■ **あなたの課題**:
1. 副業の確定申告についての文章から、「副業所得が20万円を超えたら確定申告が必要」から「超えた人などに限定されます。」までをそのまま書き写してください。
2. 副業の確定申告についての文章にある次の一文を英語に訳してください。「副業でも一定の所得があれば、確定申告をして所得税を納めなくてはなりません。」

■ **読む文章**:
━━━━
テレワークが進み副業を解禁する企業も増え、会社員でありながら副業で収入を得る人も増えています。副業でも一定の所得があれば、確定申告をして所得税を納めなくてはなりません。
ここでは、どういう場合に副業で確定申告が必要になるのか、また、確定申告をするための準備や申告のやり方についてお伝えします。
副業所得が20万円を超えたら確定申告が必要
会社員などの給与所得者は、毎年勤務先が年末調整で所得税の計算から申告、納税まで行ってくれるため、基本的には確定申告を行う必要がありません。確定申告を行うのは医療費控除等の還付申告を除けば、給与所得が2,000万円を超える人や2ヶ所以上から給与を受け取っている人、そして副業所得が20万円を超えた人などに限定されます。
━━━━
■ **保存データ**:
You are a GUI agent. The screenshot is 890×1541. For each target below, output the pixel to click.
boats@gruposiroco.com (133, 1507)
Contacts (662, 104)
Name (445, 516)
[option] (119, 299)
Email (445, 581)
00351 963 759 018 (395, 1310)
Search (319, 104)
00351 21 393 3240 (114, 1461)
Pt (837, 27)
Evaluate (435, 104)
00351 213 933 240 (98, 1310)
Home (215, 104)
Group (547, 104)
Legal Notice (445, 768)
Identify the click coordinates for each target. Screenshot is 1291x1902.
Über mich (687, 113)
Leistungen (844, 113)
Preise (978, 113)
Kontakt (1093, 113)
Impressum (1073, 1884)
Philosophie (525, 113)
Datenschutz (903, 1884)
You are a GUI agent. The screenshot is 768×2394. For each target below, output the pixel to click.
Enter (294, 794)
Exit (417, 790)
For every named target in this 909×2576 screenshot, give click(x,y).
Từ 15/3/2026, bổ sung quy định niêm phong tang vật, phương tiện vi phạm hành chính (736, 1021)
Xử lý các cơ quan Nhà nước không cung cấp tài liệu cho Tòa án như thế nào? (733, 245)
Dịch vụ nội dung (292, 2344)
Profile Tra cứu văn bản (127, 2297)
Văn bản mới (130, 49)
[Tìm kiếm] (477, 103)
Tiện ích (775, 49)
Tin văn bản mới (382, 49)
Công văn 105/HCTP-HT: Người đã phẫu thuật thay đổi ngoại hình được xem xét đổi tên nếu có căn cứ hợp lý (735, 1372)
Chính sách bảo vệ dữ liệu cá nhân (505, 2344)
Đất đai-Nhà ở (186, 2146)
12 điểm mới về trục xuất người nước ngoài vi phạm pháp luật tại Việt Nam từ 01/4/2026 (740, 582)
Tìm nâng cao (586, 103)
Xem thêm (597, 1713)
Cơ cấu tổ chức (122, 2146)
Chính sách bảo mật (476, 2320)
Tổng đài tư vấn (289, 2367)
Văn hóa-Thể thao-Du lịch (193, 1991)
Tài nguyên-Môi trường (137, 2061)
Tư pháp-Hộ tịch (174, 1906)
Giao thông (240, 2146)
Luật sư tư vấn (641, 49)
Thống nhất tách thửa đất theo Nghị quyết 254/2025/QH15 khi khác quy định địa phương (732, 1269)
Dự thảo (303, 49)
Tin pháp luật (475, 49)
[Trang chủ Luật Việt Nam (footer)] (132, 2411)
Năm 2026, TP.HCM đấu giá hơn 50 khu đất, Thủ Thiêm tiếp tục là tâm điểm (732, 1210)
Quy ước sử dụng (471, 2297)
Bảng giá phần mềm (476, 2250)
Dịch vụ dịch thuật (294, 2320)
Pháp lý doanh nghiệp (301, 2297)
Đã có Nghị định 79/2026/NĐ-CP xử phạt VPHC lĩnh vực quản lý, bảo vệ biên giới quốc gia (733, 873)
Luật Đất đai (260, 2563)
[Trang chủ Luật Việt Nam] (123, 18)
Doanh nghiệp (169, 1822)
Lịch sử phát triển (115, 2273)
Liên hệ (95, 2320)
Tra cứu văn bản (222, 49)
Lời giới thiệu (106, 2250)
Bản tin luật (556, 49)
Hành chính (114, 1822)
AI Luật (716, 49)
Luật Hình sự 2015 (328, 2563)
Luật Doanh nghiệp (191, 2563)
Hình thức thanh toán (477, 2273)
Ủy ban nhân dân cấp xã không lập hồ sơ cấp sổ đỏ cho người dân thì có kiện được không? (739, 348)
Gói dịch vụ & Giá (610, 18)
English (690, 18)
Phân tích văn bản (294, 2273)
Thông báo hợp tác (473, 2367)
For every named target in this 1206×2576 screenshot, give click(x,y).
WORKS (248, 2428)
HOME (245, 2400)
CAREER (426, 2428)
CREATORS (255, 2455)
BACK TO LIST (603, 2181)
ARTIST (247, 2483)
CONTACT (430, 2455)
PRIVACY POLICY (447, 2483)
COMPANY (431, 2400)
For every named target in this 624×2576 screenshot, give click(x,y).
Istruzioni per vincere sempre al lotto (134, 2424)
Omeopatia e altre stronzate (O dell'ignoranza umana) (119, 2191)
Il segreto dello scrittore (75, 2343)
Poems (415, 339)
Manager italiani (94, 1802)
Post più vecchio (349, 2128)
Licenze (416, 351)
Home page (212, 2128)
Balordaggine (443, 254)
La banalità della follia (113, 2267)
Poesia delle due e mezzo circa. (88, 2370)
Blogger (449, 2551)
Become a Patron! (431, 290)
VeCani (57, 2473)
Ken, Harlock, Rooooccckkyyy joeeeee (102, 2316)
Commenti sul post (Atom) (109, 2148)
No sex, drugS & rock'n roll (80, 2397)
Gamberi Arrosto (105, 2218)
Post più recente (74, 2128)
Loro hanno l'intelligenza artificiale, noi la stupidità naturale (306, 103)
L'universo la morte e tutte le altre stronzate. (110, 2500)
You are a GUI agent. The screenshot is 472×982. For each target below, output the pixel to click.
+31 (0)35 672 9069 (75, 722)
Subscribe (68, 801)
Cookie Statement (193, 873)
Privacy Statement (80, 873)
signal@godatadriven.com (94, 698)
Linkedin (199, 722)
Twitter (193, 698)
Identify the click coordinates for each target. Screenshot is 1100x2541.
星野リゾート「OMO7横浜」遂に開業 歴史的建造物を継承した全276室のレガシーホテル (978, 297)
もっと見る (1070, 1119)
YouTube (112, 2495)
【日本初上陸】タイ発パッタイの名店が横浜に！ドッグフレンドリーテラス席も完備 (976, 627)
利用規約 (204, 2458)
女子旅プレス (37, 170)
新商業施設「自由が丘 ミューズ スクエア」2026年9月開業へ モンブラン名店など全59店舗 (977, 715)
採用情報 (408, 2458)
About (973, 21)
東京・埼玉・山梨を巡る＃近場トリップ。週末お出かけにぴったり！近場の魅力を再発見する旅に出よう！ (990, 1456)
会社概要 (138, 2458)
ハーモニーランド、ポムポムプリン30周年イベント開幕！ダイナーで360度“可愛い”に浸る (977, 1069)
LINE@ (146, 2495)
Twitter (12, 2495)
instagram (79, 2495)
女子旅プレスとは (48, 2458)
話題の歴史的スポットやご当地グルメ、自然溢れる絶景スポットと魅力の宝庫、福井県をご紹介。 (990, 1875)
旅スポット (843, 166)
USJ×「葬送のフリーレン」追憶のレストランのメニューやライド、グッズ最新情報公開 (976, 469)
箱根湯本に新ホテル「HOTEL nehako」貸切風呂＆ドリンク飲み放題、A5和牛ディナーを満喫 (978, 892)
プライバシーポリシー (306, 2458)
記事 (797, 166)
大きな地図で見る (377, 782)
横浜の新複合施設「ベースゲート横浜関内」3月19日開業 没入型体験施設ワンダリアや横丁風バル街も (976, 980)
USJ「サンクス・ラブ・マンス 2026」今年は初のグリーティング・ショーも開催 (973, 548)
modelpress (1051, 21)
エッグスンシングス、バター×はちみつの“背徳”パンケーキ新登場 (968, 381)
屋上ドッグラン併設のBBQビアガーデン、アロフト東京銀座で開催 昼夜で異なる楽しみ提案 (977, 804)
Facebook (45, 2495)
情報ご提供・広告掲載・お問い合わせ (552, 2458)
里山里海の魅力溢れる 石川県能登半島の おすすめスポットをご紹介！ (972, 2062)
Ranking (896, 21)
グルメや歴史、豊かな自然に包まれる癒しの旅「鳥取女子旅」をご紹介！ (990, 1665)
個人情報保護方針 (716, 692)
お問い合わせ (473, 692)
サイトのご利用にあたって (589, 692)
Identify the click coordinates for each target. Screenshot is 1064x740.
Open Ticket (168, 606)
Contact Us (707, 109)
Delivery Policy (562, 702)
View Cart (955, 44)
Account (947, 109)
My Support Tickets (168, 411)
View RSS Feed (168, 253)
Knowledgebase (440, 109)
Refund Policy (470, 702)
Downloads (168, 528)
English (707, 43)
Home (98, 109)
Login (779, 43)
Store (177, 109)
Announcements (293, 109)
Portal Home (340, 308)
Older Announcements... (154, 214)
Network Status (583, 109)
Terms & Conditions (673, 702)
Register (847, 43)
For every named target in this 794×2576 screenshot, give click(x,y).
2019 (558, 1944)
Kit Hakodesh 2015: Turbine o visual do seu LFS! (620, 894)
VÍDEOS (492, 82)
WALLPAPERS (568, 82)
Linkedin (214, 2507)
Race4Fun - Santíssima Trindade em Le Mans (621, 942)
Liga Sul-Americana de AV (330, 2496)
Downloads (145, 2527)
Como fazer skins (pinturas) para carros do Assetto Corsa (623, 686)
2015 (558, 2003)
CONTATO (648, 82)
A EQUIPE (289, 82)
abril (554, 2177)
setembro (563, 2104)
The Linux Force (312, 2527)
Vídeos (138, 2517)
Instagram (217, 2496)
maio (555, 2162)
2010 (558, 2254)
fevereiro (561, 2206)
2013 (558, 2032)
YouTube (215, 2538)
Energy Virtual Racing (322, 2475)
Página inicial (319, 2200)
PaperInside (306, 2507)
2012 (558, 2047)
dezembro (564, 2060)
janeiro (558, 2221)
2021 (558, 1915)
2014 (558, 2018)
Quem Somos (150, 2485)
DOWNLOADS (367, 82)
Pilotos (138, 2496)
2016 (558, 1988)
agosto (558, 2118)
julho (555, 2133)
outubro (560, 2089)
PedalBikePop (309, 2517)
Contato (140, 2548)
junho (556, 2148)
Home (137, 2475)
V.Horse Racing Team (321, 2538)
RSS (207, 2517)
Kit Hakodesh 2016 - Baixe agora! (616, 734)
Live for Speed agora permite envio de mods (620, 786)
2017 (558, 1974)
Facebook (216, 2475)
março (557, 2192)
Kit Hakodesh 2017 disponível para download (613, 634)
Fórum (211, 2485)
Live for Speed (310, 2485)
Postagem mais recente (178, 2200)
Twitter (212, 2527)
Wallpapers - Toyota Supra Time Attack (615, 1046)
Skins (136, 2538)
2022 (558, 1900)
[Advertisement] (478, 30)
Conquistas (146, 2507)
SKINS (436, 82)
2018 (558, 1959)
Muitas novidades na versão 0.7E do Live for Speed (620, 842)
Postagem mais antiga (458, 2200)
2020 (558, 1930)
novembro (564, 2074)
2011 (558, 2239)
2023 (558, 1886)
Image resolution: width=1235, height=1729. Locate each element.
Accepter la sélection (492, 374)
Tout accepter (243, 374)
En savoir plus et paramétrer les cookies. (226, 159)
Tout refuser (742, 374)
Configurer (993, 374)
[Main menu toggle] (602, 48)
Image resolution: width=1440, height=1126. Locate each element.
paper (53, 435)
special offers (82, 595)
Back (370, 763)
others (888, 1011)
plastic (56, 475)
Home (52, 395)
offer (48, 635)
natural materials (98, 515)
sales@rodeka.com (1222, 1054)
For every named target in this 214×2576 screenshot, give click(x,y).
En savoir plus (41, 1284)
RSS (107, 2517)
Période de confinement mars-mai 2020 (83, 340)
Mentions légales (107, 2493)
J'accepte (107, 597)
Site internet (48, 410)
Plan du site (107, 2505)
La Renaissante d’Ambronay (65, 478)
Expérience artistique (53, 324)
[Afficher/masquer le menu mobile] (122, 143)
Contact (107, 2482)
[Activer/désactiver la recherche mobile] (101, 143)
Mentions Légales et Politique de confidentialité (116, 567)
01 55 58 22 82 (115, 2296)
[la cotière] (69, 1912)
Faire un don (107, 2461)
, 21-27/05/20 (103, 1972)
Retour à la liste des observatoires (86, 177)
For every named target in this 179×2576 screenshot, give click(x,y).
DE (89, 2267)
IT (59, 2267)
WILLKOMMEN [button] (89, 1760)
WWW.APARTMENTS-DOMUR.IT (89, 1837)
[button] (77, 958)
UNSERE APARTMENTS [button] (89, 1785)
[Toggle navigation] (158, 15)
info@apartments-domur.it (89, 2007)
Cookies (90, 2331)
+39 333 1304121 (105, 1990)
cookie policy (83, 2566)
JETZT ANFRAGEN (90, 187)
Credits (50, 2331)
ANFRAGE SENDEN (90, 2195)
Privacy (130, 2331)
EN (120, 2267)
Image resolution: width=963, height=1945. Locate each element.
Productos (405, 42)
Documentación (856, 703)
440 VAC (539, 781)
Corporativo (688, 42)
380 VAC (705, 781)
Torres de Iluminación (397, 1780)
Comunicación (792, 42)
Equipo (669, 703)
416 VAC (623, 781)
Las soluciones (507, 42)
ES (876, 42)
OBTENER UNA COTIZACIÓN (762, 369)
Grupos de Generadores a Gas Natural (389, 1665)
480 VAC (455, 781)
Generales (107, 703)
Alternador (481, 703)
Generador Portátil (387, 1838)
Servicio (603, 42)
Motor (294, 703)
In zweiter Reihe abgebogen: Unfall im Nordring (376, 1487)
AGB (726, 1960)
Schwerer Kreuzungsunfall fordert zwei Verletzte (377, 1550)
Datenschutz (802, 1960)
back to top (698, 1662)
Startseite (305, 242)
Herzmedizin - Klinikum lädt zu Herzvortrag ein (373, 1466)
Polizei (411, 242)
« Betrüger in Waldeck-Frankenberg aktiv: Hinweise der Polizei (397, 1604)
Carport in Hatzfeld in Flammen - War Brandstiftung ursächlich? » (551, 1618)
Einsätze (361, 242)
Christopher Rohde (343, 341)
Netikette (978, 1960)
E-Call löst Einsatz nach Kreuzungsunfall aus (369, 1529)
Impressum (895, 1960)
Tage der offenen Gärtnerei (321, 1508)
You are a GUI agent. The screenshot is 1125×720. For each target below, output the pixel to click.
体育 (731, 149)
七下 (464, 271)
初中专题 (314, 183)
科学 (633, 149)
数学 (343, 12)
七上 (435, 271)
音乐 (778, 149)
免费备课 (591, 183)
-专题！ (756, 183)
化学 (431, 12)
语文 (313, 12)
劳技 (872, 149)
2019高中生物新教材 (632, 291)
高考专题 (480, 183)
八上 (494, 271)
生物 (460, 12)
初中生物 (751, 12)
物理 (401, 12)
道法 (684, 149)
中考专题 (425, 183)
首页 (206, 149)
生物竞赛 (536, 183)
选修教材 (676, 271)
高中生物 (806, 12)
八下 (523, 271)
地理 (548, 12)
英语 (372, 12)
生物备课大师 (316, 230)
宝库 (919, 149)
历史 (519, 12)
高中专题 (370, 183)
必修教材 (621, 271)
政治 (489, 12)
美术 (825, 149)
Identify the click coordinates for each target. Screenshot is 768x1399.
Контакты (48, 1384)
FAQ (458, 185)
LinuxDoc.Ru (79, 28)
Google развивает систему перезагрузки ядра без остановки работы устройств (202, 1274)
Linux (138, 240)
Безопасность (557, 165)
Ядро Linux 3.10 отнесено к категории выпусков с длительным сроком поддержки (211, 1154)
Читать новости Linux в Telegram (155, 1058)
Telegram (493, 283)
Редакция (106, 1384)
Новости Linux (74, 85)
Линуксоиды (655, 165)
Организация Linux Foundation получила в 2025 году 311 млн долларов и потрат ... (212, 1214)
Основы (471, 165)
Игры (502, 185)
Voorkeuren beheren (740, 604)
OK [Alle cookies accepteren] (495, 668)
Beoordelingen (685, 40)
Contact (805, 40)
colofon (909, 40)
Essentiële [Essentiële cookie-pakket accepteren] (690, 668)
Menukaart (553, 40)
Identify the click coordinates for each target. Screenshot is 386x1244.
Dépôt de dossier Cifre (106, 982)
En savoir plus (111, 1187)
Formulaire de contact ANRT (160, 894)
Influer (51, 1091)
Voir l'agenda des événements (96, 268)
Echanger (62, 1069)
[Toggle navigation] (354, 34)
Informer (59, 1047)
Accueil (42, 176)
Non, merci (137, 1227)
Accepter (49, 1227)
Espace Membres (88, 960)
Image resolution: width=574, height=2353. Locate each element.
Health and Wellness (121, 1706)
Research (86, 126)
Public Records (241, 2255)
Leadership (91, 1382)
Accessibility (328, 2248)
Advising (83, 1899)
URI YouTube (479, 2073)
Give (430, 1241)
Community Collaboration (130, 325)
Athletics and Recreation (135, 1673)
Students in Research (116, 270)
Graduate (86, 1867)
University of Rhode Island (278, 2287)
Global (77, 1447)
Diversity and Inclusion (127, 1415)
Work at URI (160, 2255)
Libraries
━━━━
■ **解答一覧**:
1.
副業所得が20万円を超えたら確定申告が必要
会社員などの給与所得者は、毎年勤務先が年末調整で所得税の計算から申告、納税まで行ってくれるため、基本的には確定申告を行う必要がありません。確定申告を行うのは医療費控除等の還付申告を除けば、給与所得が2,000万円を超える人や2ヶ所以上から給与を受け取っている人、そして副業所得が20万円を超えた人などに限定されます。

2. Even from a side job, if you have a certain amount of income, you must file a tax return and pay income tax.